The United Nations 17 Sustainable Development Goals (SDG), adopted by all UN member states in 2015, provide useful framing. Ranging from ending poverty and hunger to advancing gender equality to building resilient infrastructure and promoting inclusive economic growth, the complexity of the elements of the SDG framework starkly emphasizes the mismatch between society’s needs and existing college and university models. As a crucial example, the SDG analysis emphasizes how racial and economic disparities underly all of these issues, and the importance of developing an equity lens when understanding and addressing their disparate impacts.

Willamette can define a new path forward. Unlike most colleges, Willamette has strengths across the liberal arts and sciences and the professions to prepare its students for complex work. And unlike most research universities, Willamette has not become a decentralized “multiversity” structured to serve conflicting needs of external constituents at a steep cost to curricular coherence. These 19th and 20th century models were not designed to educate students for 21st century challenges. Almost alone, Willamette can define a better way, centered on student learning and engagement with the world.

Areas of Focus

Big data and human-centered computing

The rise of ubiquitous computing and “big data” are fundamentally reshaping how we understand and navigate society. (The UN has identified connections of big data to every one of its Sustainable Development Goals.) By building innovative programs at the nexus of the arts, humanities, design, computer and data science, and management, Willamette will help develop an equitable and ethics-aware technology workforce that centers humanity and creativity.

Democratic Institutions

In the United States and elsewhere, there is a crisis of confidence in the resilience and effectiveness of democratic governments and community organizations (cf. Sustainable Development Goal 16, “Promote peaceful and inclusive societies for sustainable development, provide access to justice for all and build effective, accountable and inclusive institutions at all levels.”). By deepening an existing focus on government, deploying the tools of the humanities and social sciences, law, arts, computation, and management, and capitalizing on its locations, Willamette will support and cultivate more effective practitioners and policymakers.

Climate Change

The inexorable effects of climate change will likely dominate historical accounts of the 21st century. Climate is deeply interdisciplinary: entwined with topics such as ecosystem integrity, food and water security, public health, geopolitical stability, manufacturing and industry, transportation, and technology. (Sustainable Development Goal 13 is “Take urgent action to combat climate change and its impacts,” but climate connects to every SDG goal.) Willamette will integrate resources from across the university to prepare students for this complex, cross-disciplinary work.
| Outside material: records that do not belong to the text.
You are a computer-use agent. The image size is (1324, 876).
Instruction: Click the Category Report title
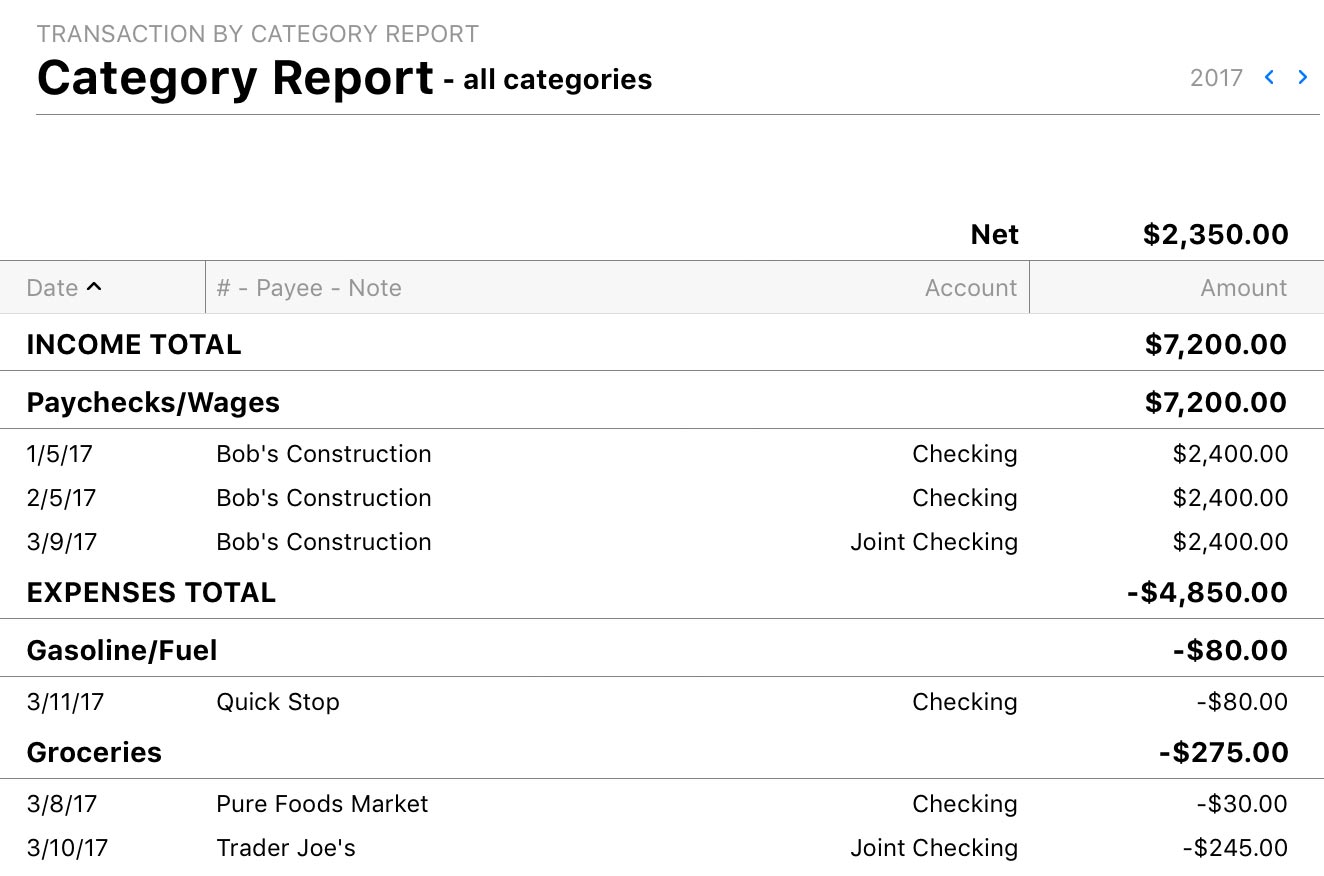(x=235, y=78)
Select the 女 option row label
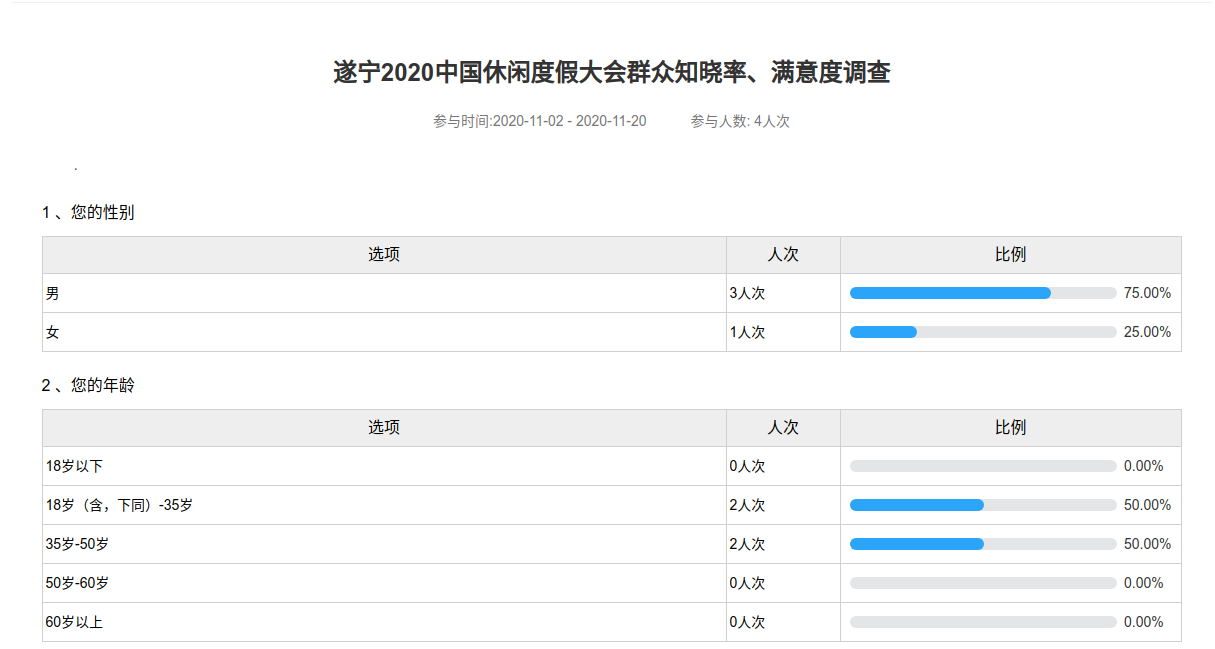Image resolution: width=1215 pixels, height=649 pixels. (x=53, y=332)
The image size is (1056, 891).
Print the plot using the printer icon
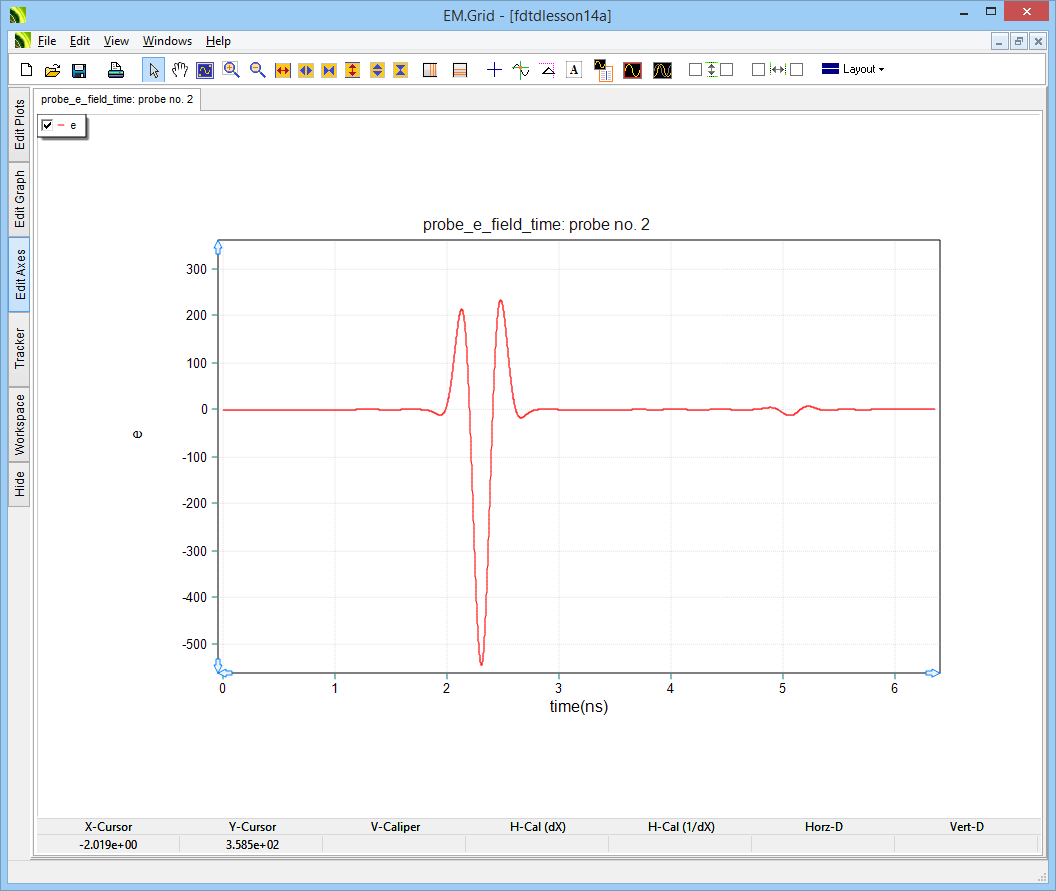(116, 70)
By ensuring its graduates are ready to tackle the biggest challenges of their generation, Willamette will continue to be the important institution its founders envisioned in 1842, not just for the students whose lives it touches directly, but for all who benefit from the knowledge, skills, passion, and commitment to service Willamette’s alumni bring to their work for more just and equitable communities, and a more healthy and sustainable world.
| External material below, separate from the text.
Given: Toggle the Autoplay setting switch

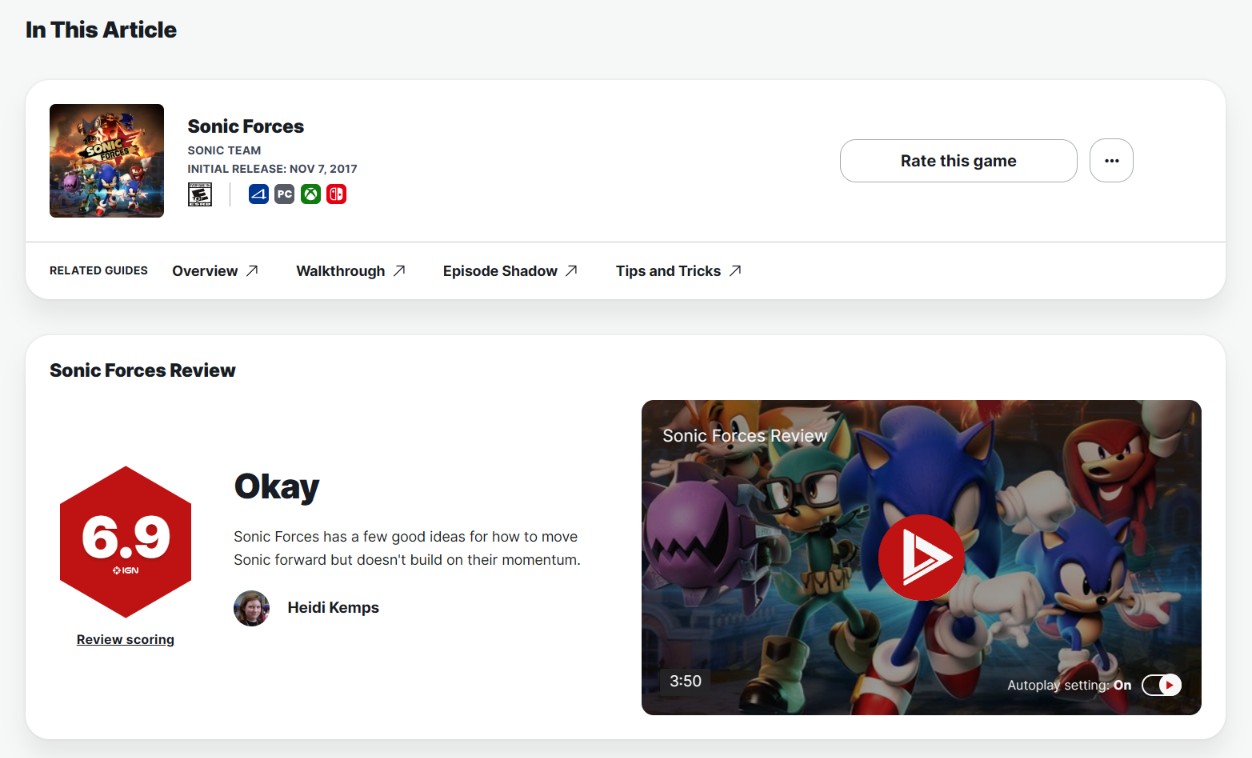Looking at the screenshot, I should coord(1161,685).
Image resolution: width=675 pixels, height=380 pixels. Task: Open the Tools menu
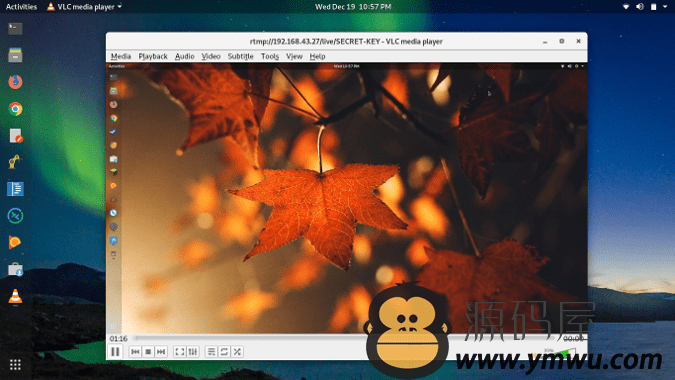point(270,56)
Willamette’s strategic position

No university can do everything or serve everybody. The genius of American higher education is its enormous diversity of institutions, from the tiniest seminaries to multiversities the size of cities. The best colleges and universities are not found in any one sector, built to any one plan. They are not the biggest, or the wealthiest, or the most selective. But they do share one common characteristic: they have a strong sense of identity and purpose. They know whom they serve and why.

Willamette’s purpose is, in its way, a simple one, which has guided the work of the university for many generations. Willamette exists to provide its graduates, through education in the liberal arts and professional practice, the skills and capacities that they will need to be active and effective participants in a common project of building stronger communities and a better world.
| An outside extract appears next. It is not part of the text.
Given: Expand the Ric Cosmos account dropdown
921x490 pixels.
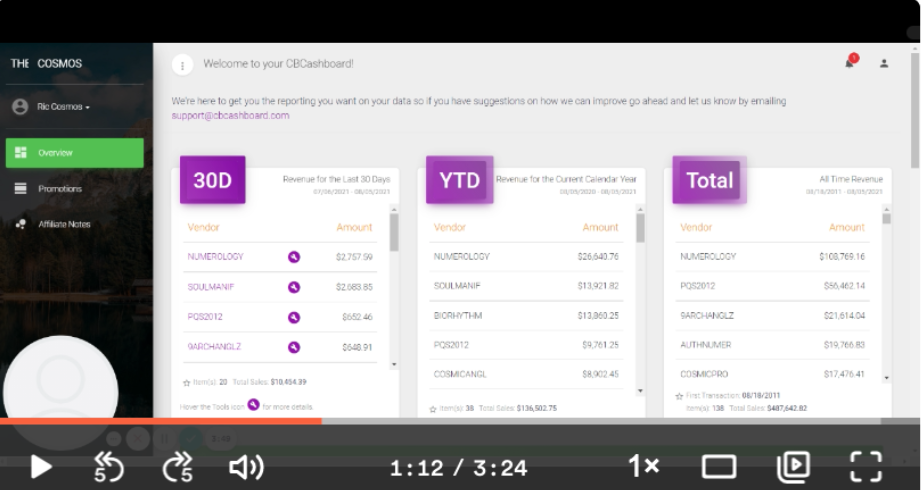Looking at the screenshot, I should tap(64, 107).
The core values that shape Willamette’s identity, defining its essential nature, begin with an understanding of the deep truth behind Willamette’s motto, “not unto ourselves alone are we born.” Whether we trace its roots to the Stoic cosmopolitanism Cicero had in mind when he reminded us that “our country and our friends have a share in us,” or to the Wesleyan idealism of those who founded Willamette, the belief that the purpose of education is to advance one’s capacity to be of service to others remains the singular animating idea that binds faculty, staff, students and alumni into this academic community.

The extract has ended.